### Record extracts:
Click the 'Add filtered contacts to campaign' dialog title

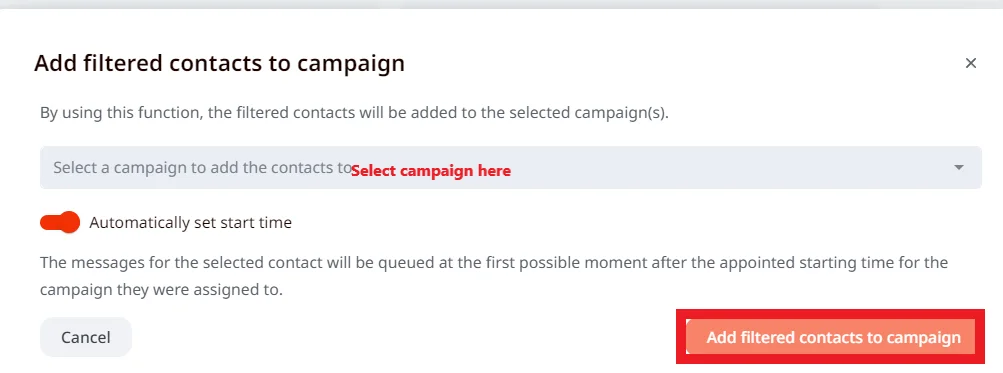click(x=219, y=63)
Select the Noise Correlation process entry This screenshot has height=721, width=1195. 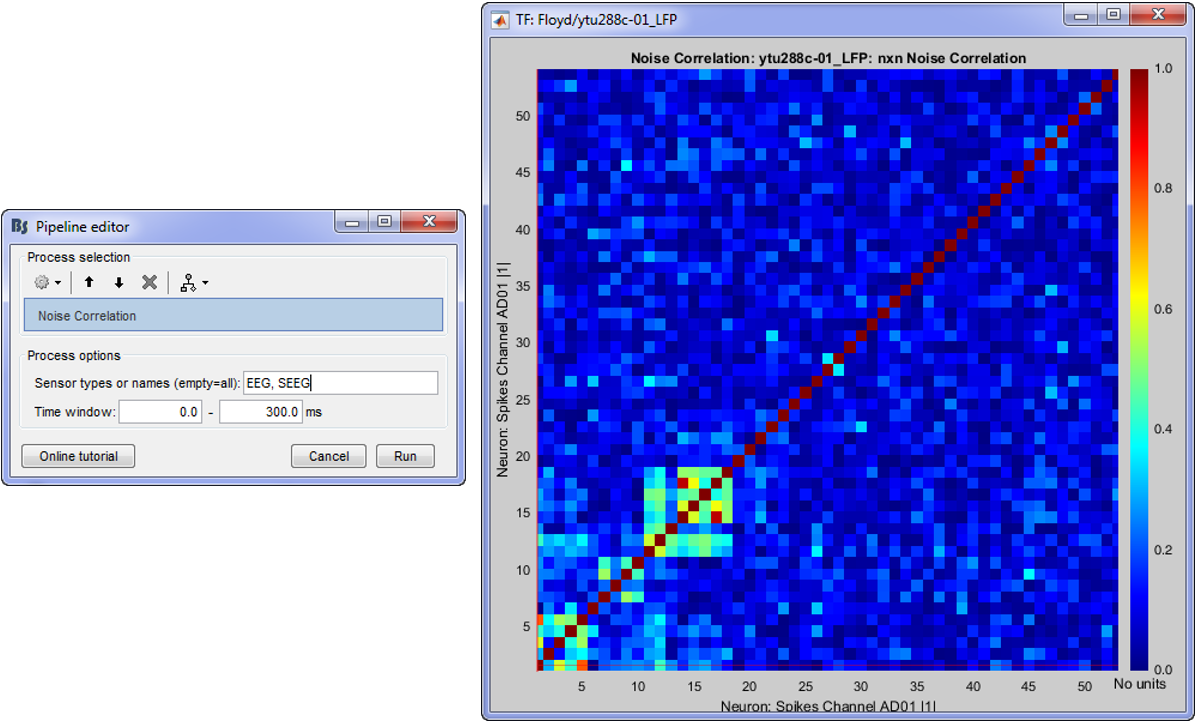pyautogui.click(x=233, y=315)

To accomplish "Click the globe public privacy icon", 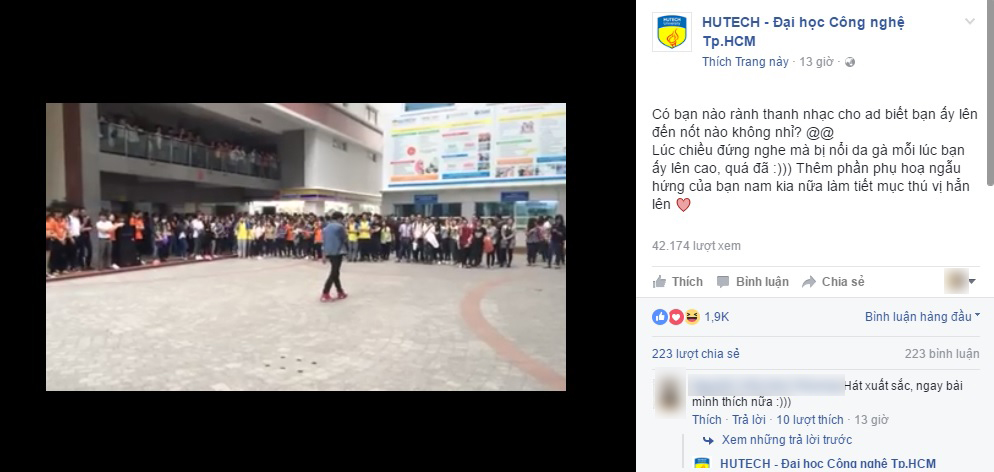I will [x=850, y=62].
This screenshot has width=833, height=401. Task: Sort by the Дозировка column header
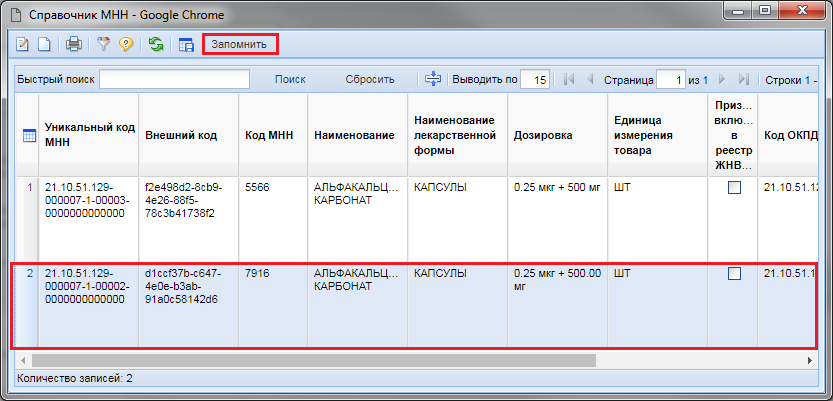(x=543, y=136)
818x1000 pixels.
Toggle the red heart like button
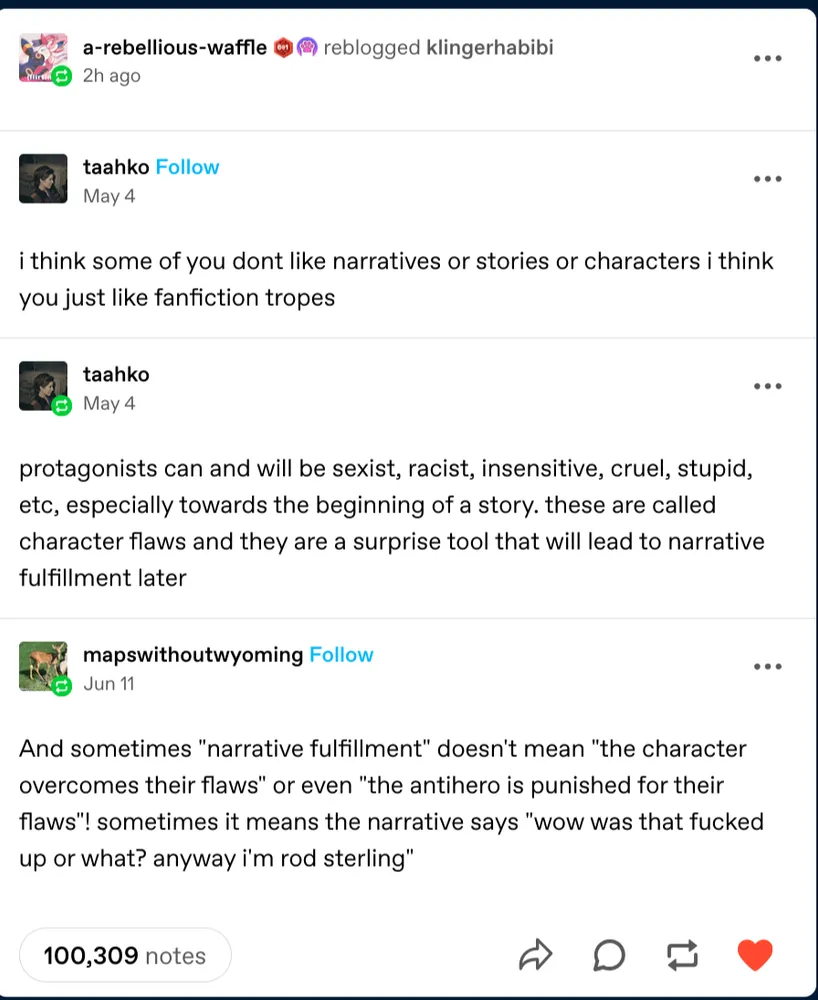pos(755,955)
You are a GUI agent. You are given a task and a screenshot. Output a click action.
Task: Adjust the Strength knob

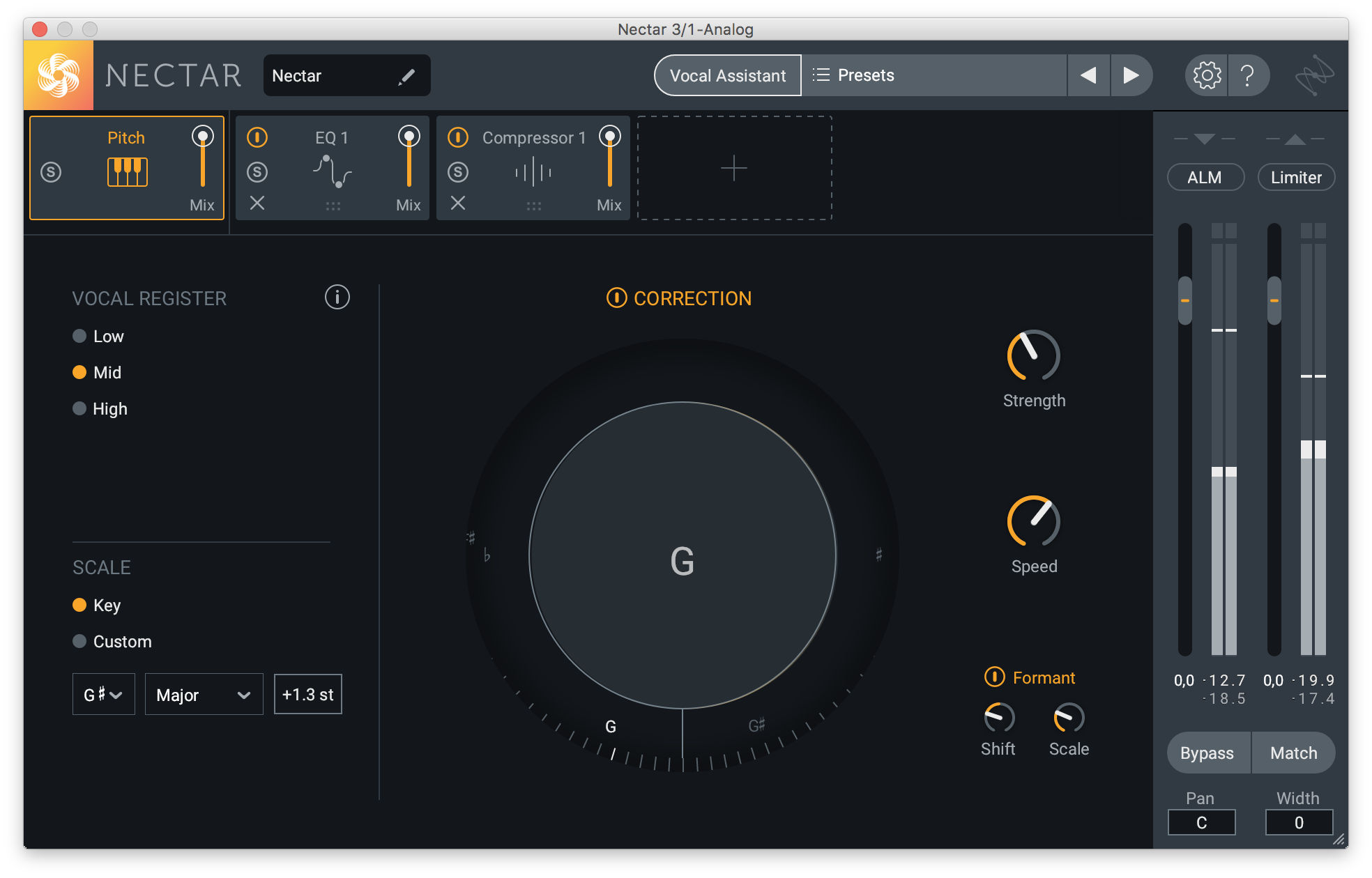pos(1033,355)
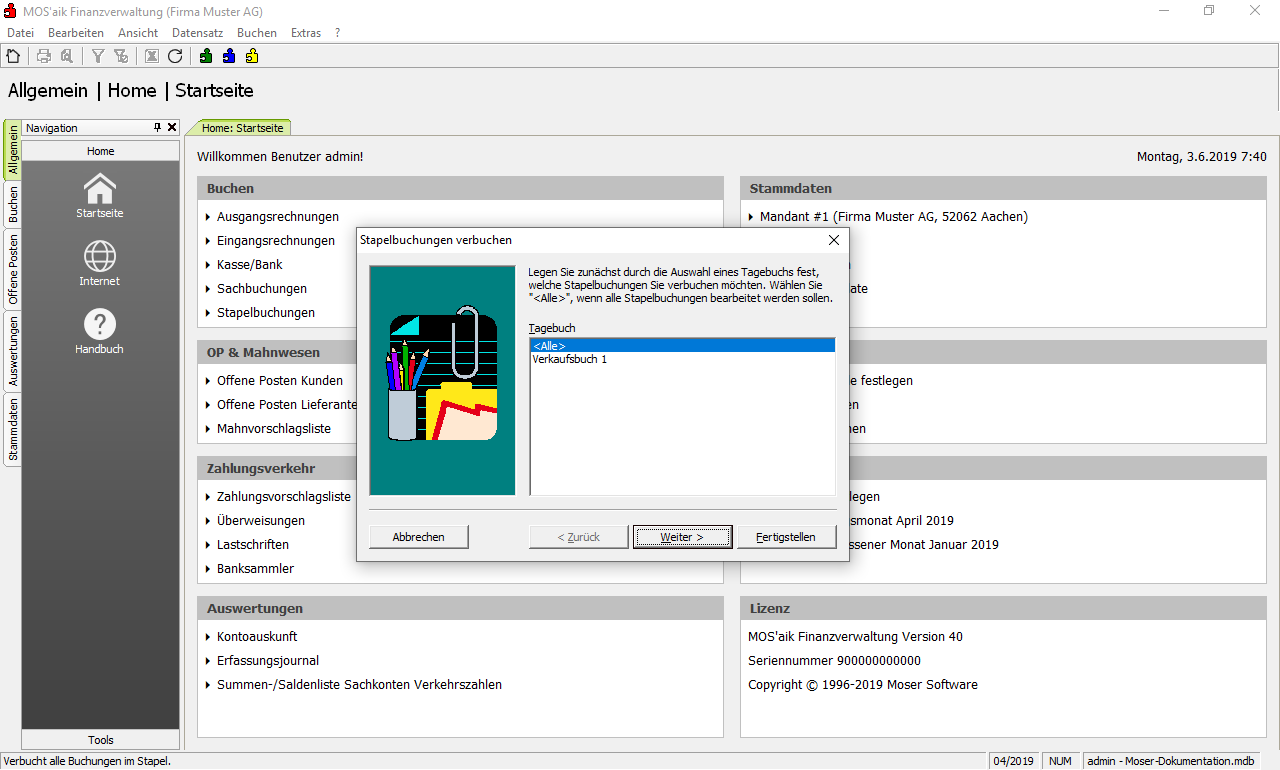Screen dimensions: 1280x770
Task: Click the blue puzzle piece icon
Action: tap(229, 56)
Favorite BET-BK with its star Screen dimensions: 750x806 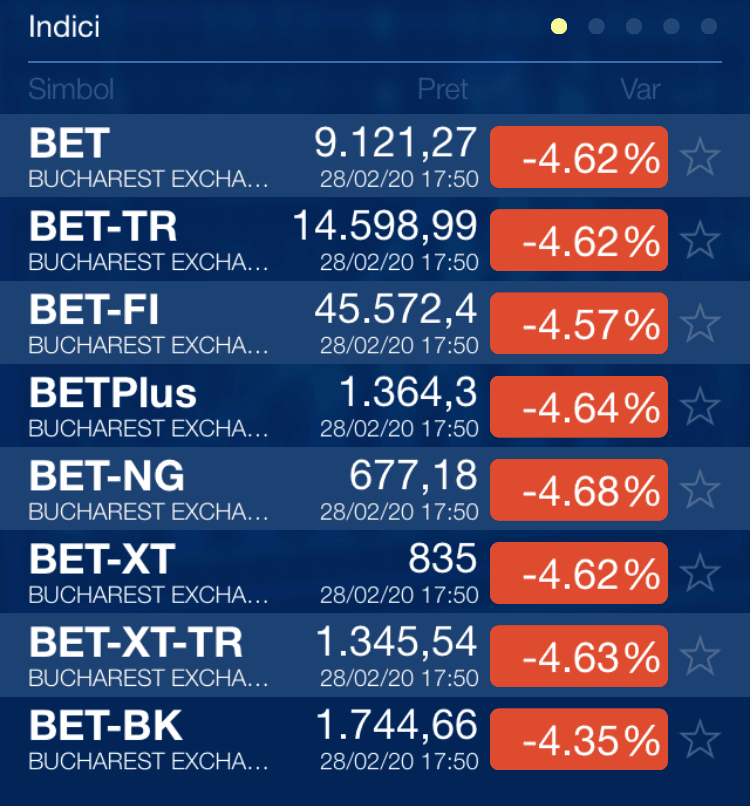pos(700,739)
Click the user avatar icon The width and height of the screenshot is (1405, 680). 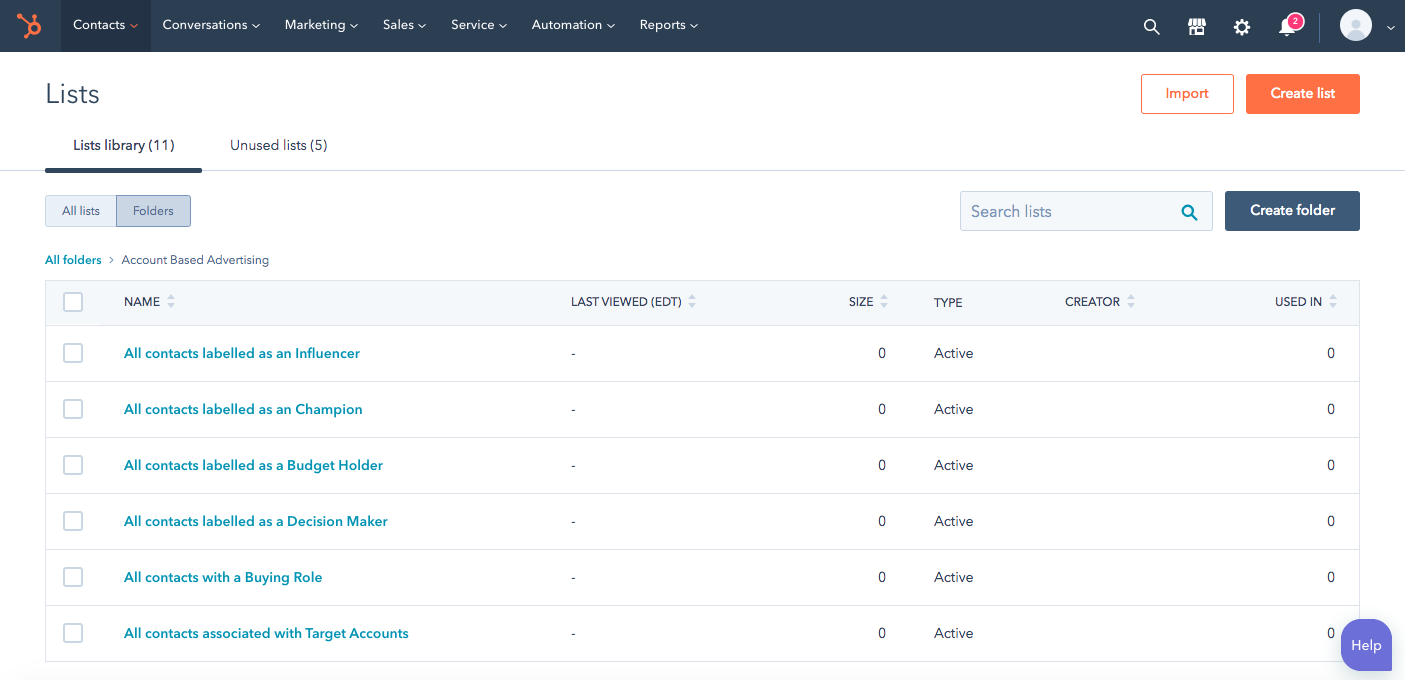point(1355,26)
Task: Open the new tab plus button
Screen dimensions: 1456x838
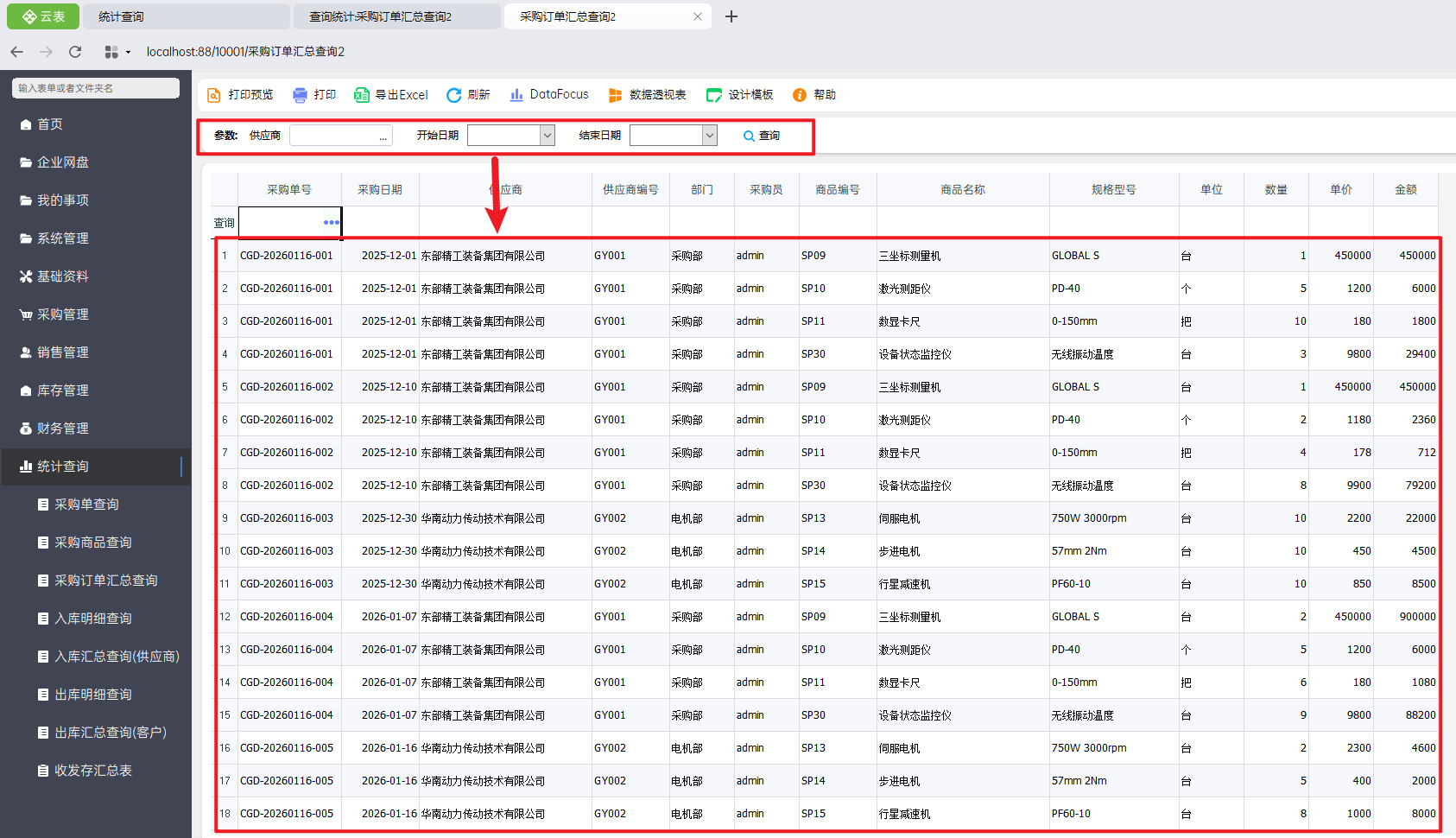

### Task statement:
Within the listing above, the lines starting at the one containing "This screenshot has width=833, height=401." and ending at the one containing "You are a GUI" are to be returned exactly. Omit the pictures.

### Reply to the task:
This screenshot has width=833, height=401. Task: Sort by the Дозировка column header
(x=543, y=136)
818x1000 pixels.
Toggle the red heart like button
pos(755,955)
You are a GUI agent. You are given a task and a screenshot. Output a click action.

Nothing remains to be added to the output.